• [DATA LINES]
============================================================
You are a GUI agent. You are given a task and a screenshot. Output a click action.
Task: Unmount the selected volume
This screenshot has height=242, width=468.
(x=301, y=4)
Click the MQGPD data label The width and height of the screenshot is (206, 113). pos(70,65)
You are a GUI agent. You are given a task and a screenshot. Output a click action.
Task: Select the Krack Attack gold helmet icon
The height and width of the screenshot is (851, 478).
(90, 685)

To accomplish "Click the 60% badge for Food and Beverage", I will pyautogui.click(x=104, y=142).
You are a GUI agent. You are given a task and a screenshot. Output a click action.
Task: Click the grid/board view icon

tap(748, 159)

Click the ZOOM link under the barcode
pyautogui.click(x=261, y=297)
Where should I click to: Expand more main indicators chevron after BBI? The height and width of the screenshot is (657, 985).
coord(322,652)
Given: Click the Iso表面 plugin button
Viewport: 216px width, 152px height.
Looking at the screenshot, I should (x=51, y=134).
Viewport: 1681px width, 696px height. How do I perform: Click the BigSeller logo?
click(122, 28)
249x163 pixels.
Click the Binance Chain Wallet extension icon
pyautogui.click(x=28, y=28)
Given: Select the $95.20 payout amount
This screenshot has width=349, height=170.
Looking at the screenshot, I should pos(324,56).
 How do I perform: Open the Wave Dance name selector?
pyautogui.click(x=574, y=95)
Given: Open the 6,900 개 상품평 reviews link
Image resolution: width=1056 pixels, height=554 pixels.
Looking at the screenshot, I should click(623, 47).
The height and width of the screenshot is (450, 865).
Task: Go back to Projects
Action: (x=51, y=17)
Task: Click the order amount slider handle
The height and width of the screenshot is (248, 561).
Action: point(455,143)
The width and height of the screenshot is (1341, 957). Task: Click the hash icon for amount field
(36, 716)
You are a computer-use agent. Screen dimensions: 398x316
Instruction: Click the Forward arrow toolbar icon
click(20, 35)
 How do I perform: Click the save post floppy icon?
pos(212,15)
============================================================
• [WHAT THE TASK ASKS] Rescale the listing above, beginning with its first line and going on through the line that contains "will pyautogui.click(x=104, y=142).". Write out only those lines, requests included, with each click coordinate in the answers multiplied by 0.45 and rounded to a whole number, halves up.

• [RESULT OF THE EXERCISE]
You are a GUI agent. You are given a task and a screenshot. Output a click action.
Task: Unmount the selected volume
This screenshot has height=242, width=468.
(x=135, y=2)
Click the MQGPD data label The width and height of the screenshot is (206, 113). pos(32,29)
You are a GUI agent. You are given a task and a screenshot. Output a click action.
Task: Select the Krack Attack gold helmet icon
The height and width of the screenshot is (851, 478).
(41, 308)

To accomplish "Click the 60% badge for Food and Beverage", I will pyautogui.click(x=47, y=64).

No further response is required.